**Source records:**
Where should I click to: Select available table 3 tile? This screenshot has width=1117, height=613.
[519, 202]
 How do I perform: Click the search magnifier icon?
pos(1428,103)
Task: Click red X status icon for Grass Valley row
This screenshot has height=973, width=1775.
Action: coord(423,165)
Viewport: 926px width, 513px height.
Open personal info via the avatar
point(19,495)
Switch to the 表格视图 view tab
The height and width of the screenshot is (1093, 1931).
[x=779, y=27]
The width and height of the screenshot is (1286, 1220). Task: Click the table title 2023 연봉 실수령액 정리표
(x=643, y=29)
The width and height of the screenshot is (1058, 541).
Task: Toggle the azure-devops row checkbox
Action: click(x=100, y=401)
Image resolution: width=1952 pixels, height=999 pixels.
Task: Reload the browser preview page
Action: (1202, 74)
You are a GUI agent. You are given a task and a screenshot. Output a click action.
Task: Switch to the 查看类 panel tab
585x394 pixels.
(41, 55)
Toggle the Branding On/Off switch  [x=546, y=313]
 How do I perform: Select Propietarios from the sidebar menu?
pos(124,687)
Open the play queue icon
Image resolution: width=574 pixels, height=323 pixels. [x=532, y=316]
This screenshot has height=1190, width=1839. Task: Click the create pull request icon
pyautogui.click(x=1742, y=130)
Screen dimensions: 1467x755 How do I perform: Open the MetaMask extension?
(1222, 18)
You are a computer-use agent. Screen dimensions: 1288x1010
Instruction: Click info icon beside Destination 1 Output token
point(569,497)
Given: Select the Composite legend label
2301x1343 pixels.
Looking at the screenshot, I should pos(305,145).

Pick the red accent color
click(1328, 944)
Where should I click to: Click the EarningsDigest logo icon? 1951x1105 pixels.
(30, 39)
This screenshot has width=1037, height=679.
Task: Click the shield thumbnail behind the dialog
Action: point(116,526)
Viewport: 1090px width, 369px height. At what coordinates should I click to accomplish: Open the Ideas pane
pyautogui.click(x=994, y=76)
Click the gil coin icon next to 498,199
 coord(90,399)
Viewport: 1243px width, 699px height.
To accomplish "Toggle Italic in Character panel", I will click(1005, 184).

**Work order:** Please return only the lines from the one with "585x394 pixels." through the end of the listing, each exactly as written, first and last included.

**Exercise output:**
585x394 pixels.
(41, 55)
Toggle the Branding On/Off switch  [x=546, y=313]
 How do I perform: Select Propietarios from the sidebar menu?
pos(124,687)
Open the play queue icon
Image resolution: width=574 pixels, height=323 pixels. [x=532, y=316]
This screenshot has height=1190, width=1839. Task: Click the create pull request icon
pyautogui.click(x=1742, y=130)
Screen dimensions: 1467x755 How do I perform: Open the MetaMask extension?
(1222, 18)
You are a computer-use agent. Screen dimensions: 1288x1010
Instruction: Click info icon beside Destination 1 Output token
point(569,497)
Given: Select the Composite legend label
2301x1343 pixels.
Looking at the screenshot, I should pos(305,145).

Pick the red accent color
click(1328, 944)
Where should I click to: Click the EarningsDigest logo icon? 1951x1105 pixels.
(30, 39)
This screenshot has width=1037, height=679.
Task: Click the shield thumbnail behind the dialog
Action: point(116,526)
Viewport: 1090px width, 369px height. At what coordinates should I click to accomplish: Open the Ideas pane
pyautogui.click(x=994, y=76)
Click the gil coin icon next to 498,199
 coord(90,399)
Viewport: 1243px width, 699px height.
To accomplish "Toggle Italic in Character panel", I will click(1005, 184).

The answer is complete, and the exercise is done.